**Task description**
Reproduce, unchanged, everything from the row containing "For each provided" down to the row containing "Brown [326, 1126]", and leave the pictures out of your answer.

**Data supplied**
——

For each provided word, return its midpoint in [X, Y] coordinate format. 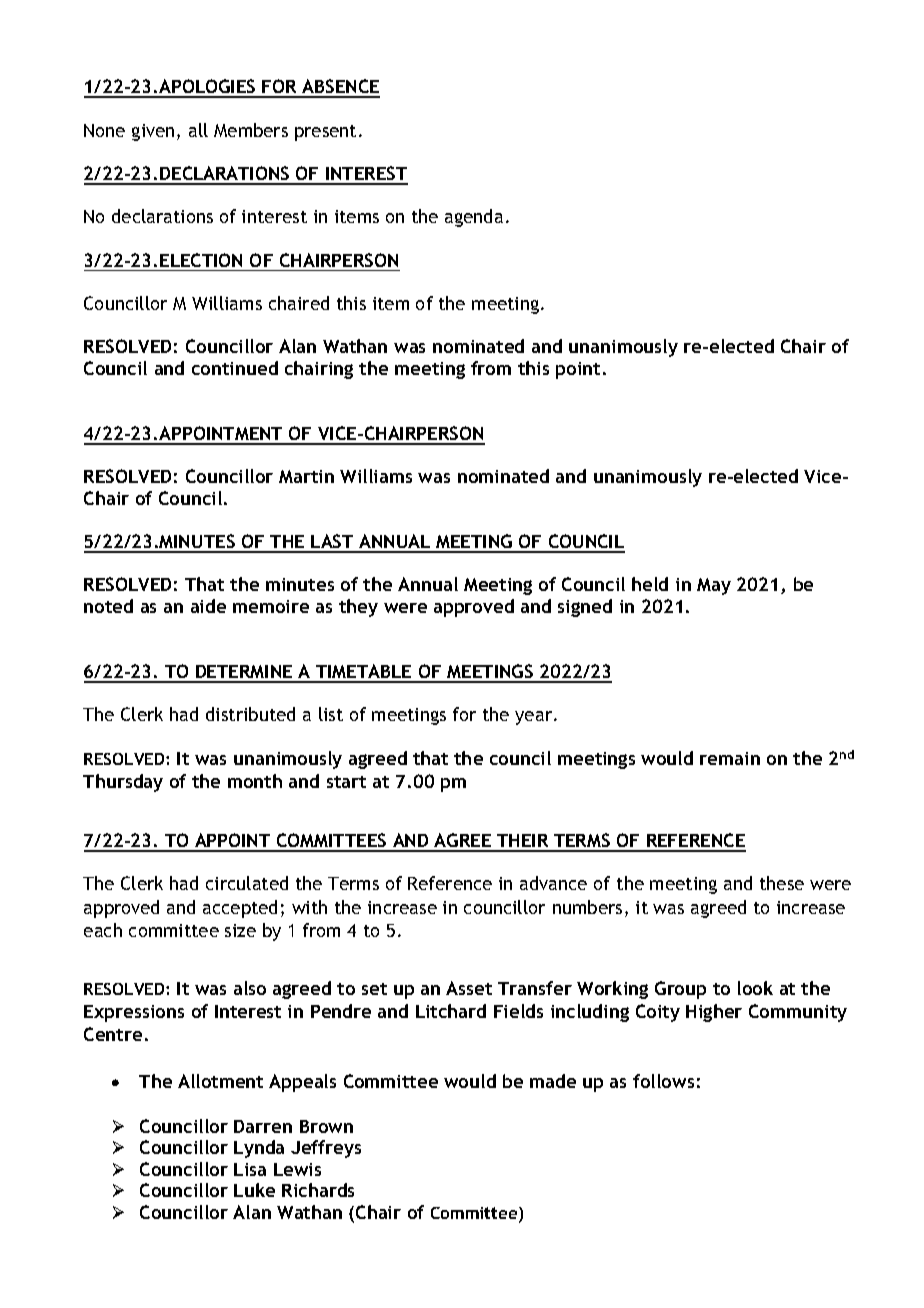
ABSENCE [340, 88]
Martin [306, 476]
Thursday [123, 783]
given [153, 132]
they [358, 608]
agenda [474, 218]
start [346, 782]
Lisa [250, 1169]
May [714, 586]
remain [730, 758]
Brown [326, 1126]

——

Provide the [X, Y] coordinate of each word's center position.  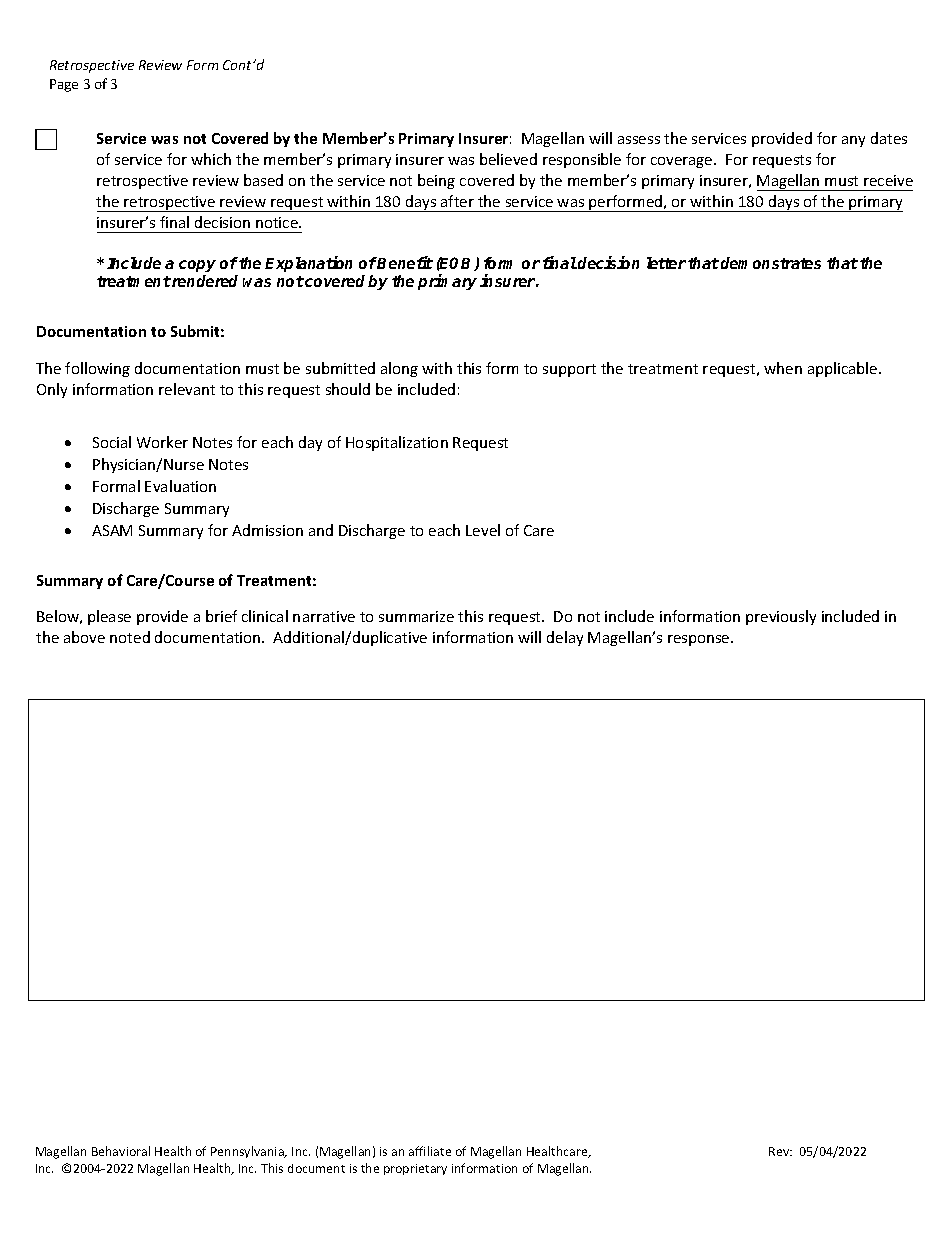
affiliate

——

**Finished answer**
For each provided word, return its midpoint in [X, Y] coordinate format. 
ABSENCE [340, 88]
Martin [306, 476]
Thursday [123, 783]
given [153, 132]
they [358, 608]
agenda [474, 218]
start [346, 782]
Lisa [250, 1169]
May [714, 586]
remain [730, 758]
Brown [326, 1126]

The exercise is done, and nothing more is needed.